■ Task statement: Rewrite everything from the line containing "You are a computer-use agent." down to the end of the records, with "category" renamed to "section" and nothing else changed. Leave the pictures out.
____________
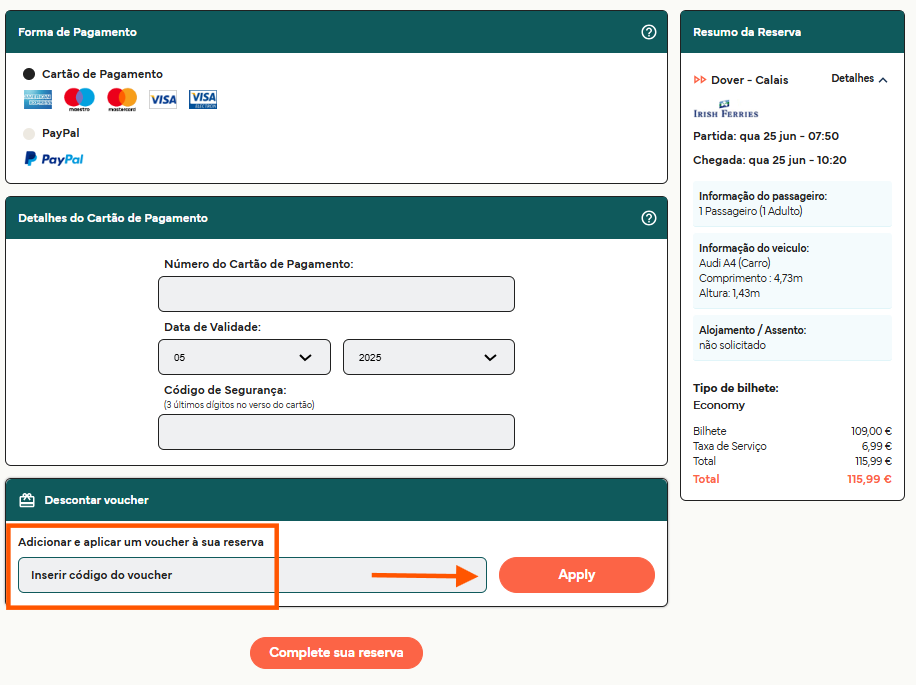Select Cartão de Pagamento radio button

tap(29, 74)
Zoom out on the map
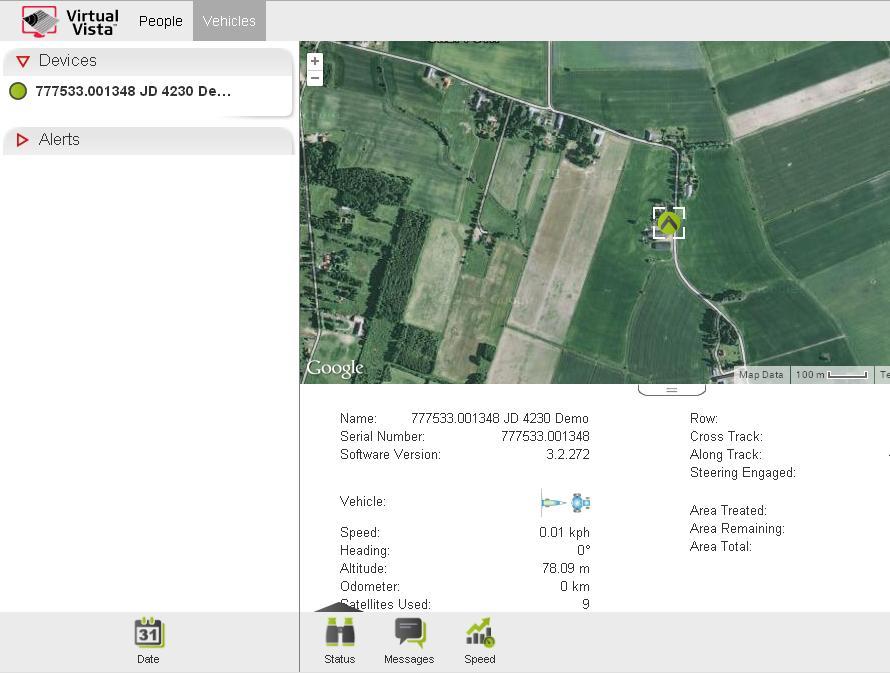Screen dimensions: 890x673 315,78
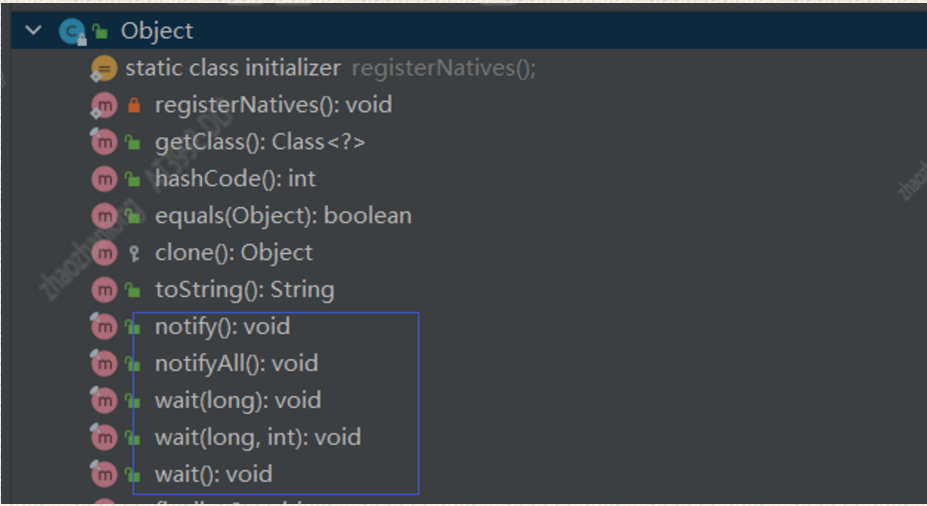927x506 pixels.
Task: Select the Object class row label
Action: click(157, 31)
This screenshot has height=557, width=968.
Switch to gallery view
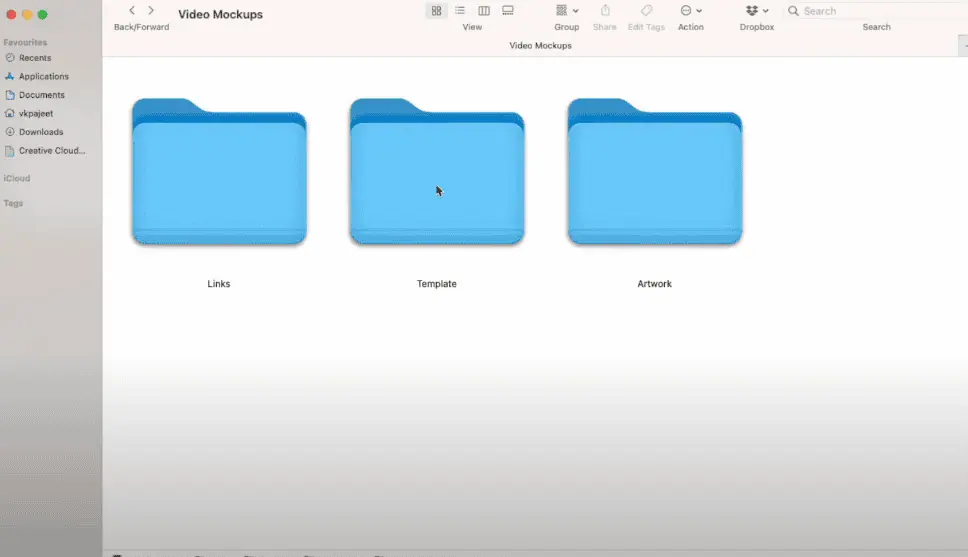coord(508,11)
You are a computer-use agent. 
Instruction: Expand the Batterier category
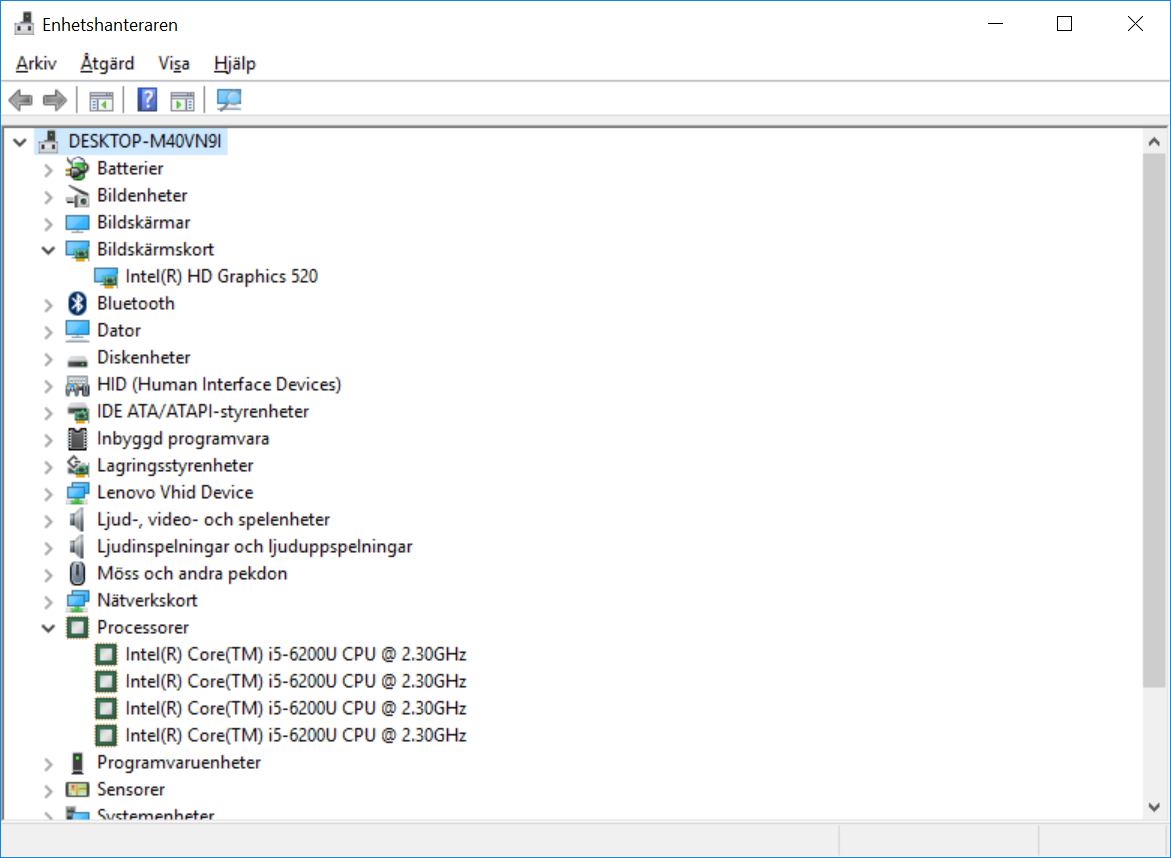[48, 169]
____________
■ Finished task:
You are a computer-use agent. 
Instruction: Expand the Batterier section
[48, 169]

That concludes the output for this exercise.